Ce dimanche, l’armée anglaise est sortie de ses bastilles, s’est rangée en bataille devant la ville, puis s’est retirée sans livrer combat. La veille, le fort des Tourelles était tombé. Après près de sept mois, Orléans est délivrée.

Notre envoyé à Orléans 8 mai 1429 5 min de lecture
Enluminure médiévale : les troupes françaises lèvent le siège d'Orléans en mai 1429, assaut de la ville et déroute des Anglais.
Anonyme, « Prise d'Orléans » (1429), Vigiles de Charles VII de Martial d'Auvergne, fol. 57v, vers 1484, Bibliothèque nationale de France (ms. Français 5054) — Domaine public (Wikimedia Commons).

Orléans est libre de son siège. Ce dimanche 8 mai, au matin, les capitaines anglais ont fait sortir leurs gens des bastilles qu’ils tenaient depuis l’automne sur la rive nord, du côté de Saint-Laurent. L’armée s’est rangée en ordre de bataille dans les champs, devant la ville. Les gens du roi de Bourges sont sortis à leur tour et se sont alignés face à elle. Mais l’affrontement attendu n’a pas eu lieu : après s’être tenus quelque temps en présence, les Anglais ont rompu leurs rangs et pris le chemin du retrait, sans qu’on en vienne aux mains.

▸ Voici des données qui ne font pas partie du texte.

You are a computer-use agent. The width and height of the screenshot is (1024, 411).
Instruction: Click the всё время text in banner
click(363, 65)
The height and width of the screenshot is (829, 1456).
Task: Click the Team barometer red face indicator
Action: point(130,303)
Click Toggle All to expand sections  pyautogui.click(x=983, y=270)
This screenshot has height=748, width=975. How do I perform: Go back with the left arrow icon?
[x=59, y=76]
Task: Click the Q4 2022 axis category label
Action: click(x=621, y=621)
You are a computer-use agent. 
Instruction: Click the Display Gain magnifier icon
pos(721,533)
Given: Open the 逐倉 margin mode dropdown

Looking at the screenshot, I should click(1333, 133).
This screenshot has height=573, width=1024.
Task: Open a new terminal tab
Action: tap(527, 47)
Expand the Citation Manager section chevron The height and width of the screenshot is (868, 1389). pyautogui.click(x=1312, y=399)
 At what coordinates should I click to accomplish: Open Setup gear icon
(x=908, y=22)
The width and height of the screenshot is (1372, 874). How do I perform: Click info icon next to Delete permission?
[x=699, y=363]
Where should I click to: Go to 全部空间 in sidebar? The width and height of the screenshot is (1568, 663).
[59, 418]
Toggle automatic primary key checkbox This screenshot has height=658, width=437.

On rapporte que la Pucelle a défendu qu’on les poursuivît, parce que c’était jour du Seigneur. Les Anglais se sont éloignés vers leurs places de la Loire, du côté de Meung, de Beaugency et de Jargeau, qu’ils tiennent encore. Leurs bastilles, déjà démantelées par eux avant de partir, ne barrent plus la ville. Les vivres peuvent désormais entrer librement.

Ce départ couronne une journée décisive : celle d’hier, samedi 7 mai, qui a vu tomber le fort des Tourelles, la dernière et la plus forte des positions anglaises au sud de la Loire, à la tête du pont.

L’assaut avait commencé dès le point du jour, après la messe. On rapporte que la Pucelle fut blessée tôt dans l’action, atteinte à l’épaule par un trait — les uns disent un carreau d’arbalète. Le bruit de sa mort courut un moment dans les rangs et y jeta le découragement. Mais elle reparut, la blessure pansée, et l’on dit qu’elle revint d’elle-même mener l’assaut, ce qui ranima les assaillants.

Sur le soir, après une journée d’efforts acharnés des deux rives, la défense anglaise céda. Le capitaine qui tenait les Tourelles, William Glasdale — que beaucoup ici nomment Glacidas —, tomba dans la Loire au moment où la place était forcée, et s’y noya. Le fort, déjà la proie des flammes, fut emporté. La tête du pont reprise, plus rien ne retenait Orléans assiégée.

Voilà donc le siège levé, après près de sept mois. Les Anglais étaient venus mettre le blocus devant la ville à l’automne dernier, après la prise des places voisines. Leur premier chef, le comte de Salisbury, frappé à une fenêtre des Tourelles dès les premiers jours, est mort peu après de sa blessure. Aujourd’hui, ses successeurs s’en retournent. Dans la ville délivrée, on sonne les cloches et l’on rend grâces.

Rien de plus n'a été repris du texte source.